Start of INPUT MATERIAL

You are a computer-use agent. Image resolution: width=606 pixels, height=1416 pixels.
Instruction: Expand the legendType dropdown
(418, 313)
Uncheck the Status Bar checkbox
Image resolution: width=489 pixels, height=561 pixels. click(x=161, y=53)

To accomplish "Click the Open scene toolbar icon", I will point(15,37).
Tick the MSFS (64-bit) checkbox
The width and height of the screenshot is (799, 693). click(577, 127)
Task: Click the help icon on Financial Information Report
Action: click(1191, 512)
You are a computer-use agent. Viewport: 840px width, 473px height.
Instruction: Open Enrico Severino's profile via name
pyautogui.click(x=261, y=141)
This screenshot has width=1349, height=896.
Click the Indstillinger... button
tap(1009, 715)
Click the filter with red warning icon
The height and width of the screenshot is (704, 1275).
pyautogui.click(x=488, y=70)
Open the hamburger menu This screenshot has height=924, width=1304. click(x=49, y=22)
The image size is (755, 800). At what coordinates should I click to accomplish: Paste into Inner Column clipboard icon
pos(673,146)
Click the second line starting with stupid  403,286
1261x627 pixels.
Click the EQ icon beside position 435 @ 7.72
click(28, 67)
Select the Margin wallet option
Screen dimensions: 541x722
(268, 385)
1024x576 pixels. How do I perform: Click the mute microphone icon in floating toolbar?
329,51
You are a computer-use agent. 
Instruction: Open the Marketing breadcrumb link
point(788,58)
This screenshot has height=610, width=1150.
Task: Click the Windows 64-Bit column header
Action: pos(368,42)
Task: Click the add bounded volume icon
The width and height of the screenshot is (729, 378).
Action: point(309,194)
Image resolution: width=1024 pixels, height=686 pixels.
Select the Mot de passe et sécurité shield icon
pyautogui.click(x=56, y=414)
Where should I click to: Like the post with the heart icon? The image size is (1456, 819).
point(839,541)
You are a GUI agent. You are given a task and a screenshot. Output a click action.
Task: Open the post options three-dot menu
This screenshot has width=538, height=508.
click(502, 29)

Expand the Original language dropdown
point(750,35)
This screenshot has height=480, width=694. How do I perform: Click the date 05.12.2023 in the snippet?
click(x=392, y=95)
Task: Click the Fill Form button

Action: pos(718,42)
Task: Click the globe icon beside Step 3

End of INPUT MATERIAL

PROBLEM: Respond with one number only: how many lines of the data contain "menu".

SOLUTION TO THIS EXERCISE: 2